Successivamente Lipari ha passato in rassegna prima il reato di corruzione e poi quello di truffa, citando molte mail, messaggi whatsapp e minute cartacee agli atti come prove a carico degli imputati. Infine quello di estorsione a carico del broker Gianluigi Torzi e di abuso d’ufficio, reato contestato a tutti gli imputati legati alla Santa Sede, compresi Renè Brülhart, già presidente dell’Autorità di informazione finanziaria (Aif) e il direttore Tommaso Di Ruzza. In conclusione, il legale dell’Istituto per le Opere di religione ha ricordato che in questo processo “abbiamo visto il ricorso a strumenti finanziari nei quali l’amministratore di beni ecclesiastici perdeva ogni possibilità di controllo e l’impiego del denaro della Chiesa senza alcun controllo e accuratezza. Abbiamo visto alcuni interni della Santa Sede solidarizzare con gli estorsori della Santa Sede stessa”. E infine “abbiamo visto travisate tutte le indicazioni della lettera di san Giovanni Paolo II, da persone che hanno tradito il mandato ricevuto dalla Chiesa”.
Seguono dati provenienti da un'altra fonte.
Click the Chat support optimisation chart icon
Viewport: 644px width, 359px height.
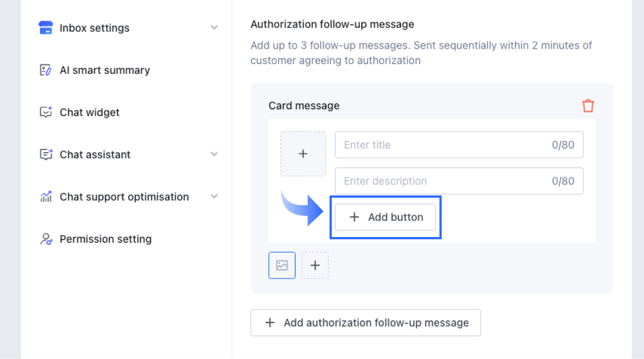pyautogui.click(x=46, y=197)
Le richieste di risarcimento dello Ior

Al termine del suo intervento, alle 19.20, l’avvocato Lipari ha richiesto al Tribunale la condanna degli imputati per tutti i reati contestati, e la restituzione delle somme illecitamente sottratte alla disponibilità esclusiva del Santo Padre, da depositare presso lo Ior. "Il soggetto offeso dalle condotte degli imputati - per il legale di parte civile - è in primo luogo il Santo Padre" essendo stata vanificata la destinazione al Papa dei 700 milioni di euro erogati negli anni dall'Istituto per le finalità del Pontefice e accantonati dalla Segreteria di Stato. Ed ha infine chiesto la liquidazione equitativa del danno morale (plurimo) e di quello reputazionale subito dall’Istituto per le Opere di Religione, stimato da una perizia in 987,494 mila euro.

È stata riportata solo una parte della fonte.